Select Month as the Time Variable, and Passengers as the Variables in the Partition Data.
Click OK to partition the data into Training and Validation Sets. The Data_PartitionTS worksheet is inserted to the right of the Data worksheet.
Click the Data_PartitionTS worksheet, then on the XLMiner ribbon, from the Time Series tab, select Smoothing - Double Exponential to open the Double Exponential Smoothing dialog.
Month is already selected as the Time variable. Select Passengers as the Selected variable, then under Output Options, select Produce Forecast on validation to test the forecast on the Validation Set.

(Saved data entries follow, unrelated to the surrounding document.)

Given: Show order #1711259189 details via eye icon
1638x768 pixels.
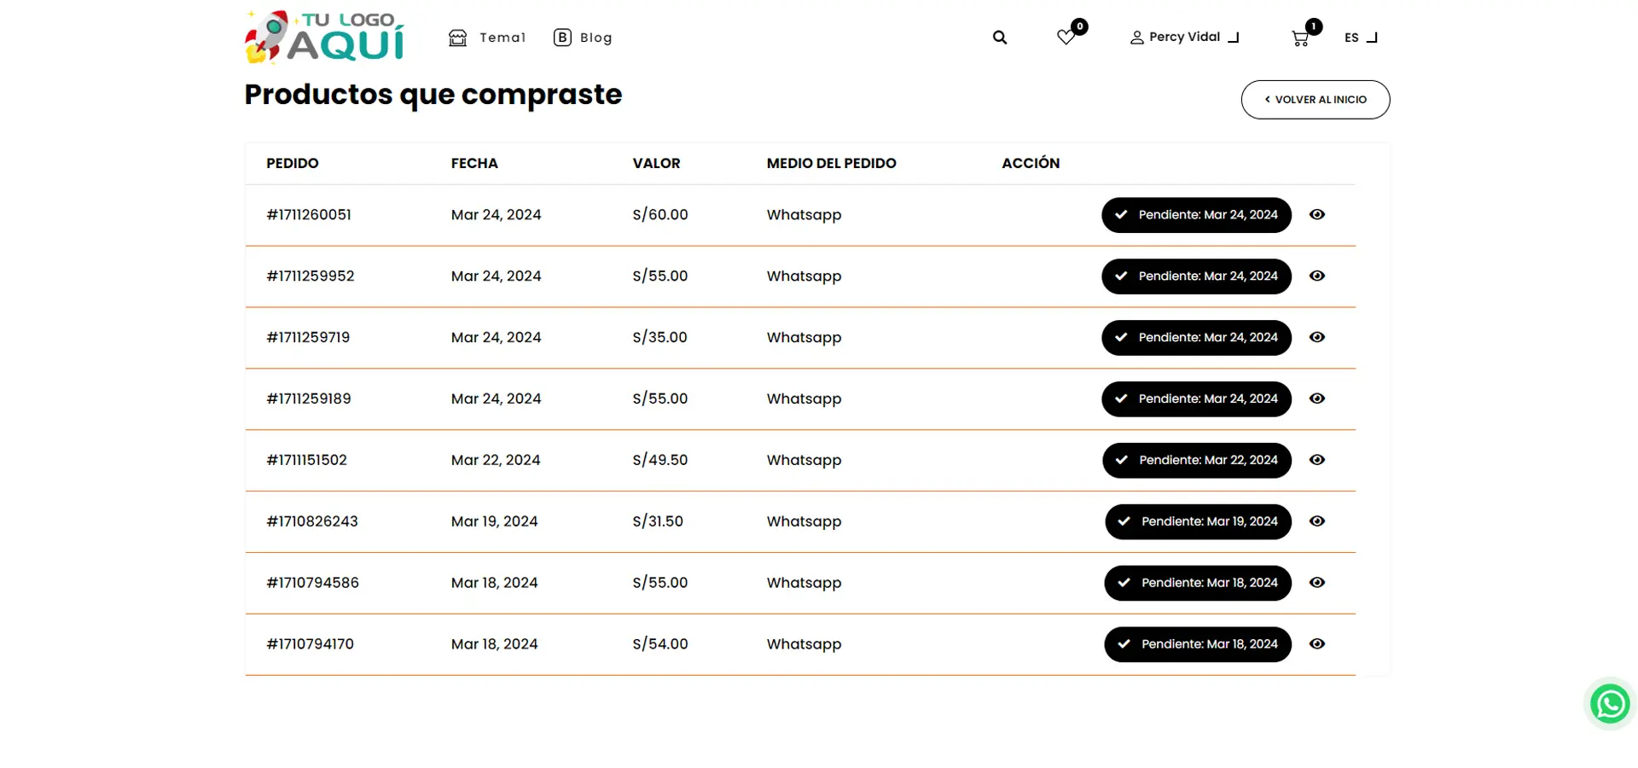Looking at the screenshot, I should (x=1317, y=399).
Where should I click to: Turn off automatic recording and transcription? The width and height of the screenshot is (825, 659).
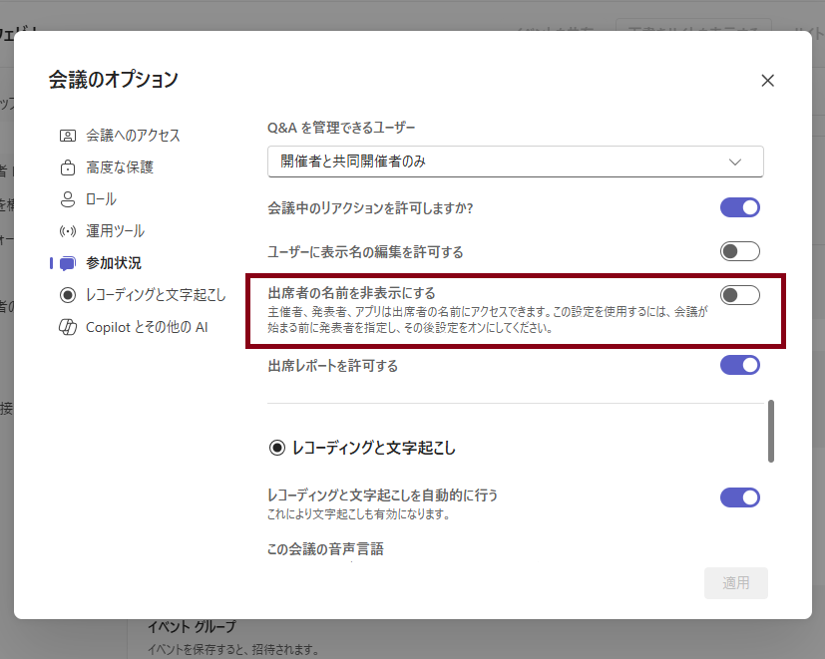point(739,495)
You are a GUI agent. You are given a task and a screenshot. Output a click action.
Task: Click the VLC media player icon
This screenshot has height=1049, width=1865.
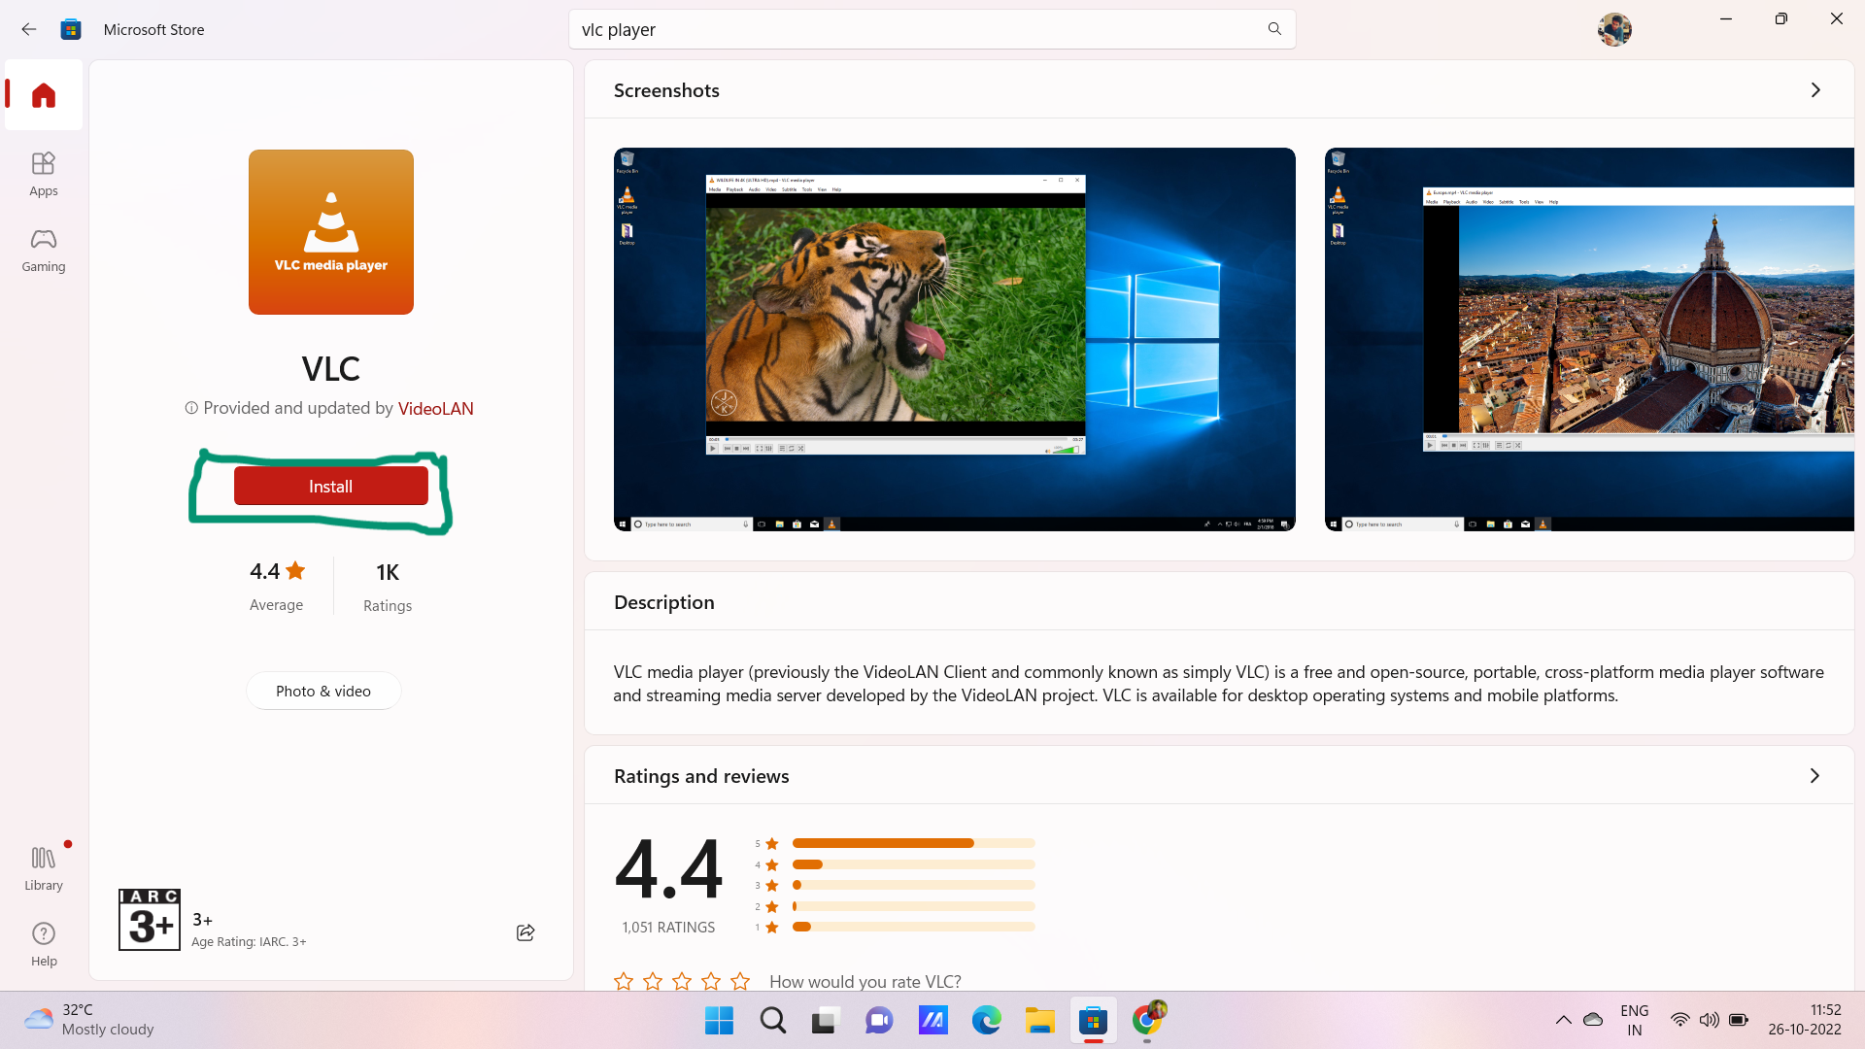(x=330, y=232)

This example uses the defaults for both the alpha and trend parameters. XLMiner includes a feature that chooses the alpha and trend parameter values that result in the minimum residual mean squared error. It is recommended that this feature be used carefully, as this feature most often leads to a model that is overfit to the Training Set. An overfit model rarely exhibits high predictive accuracy in the Validation Set.
Click OK to run the Double Exponential Smoothing algorithm. Two worksheets, DoubleExponentialOutput and DoubleExponential_Stored, are inserted to the right of the Data_PartitionTS worksheet.
Click on the DoubleExponentialOutput worksheet to view the results of the smoothing. When comparing the outputs of Exponential and Moving Average Smoothing, Double Exponential Smoothing results in a better fit when used with a data set including seasonality (Training Set MSE = 876.05, and Validation Set MSE = 8043.08).
If the Optimize algorithm is used, an Alpha of .9568 is chosen along with a Trend of 0.009.
The displayed parameters result in an MSE of 450.7 for the Training Set, and an MSE of 8477.64 for the Validation Set. Again the model created with the parameters from the Optimize algorithm resulted in a model with a better fit than a model created with the default parameters.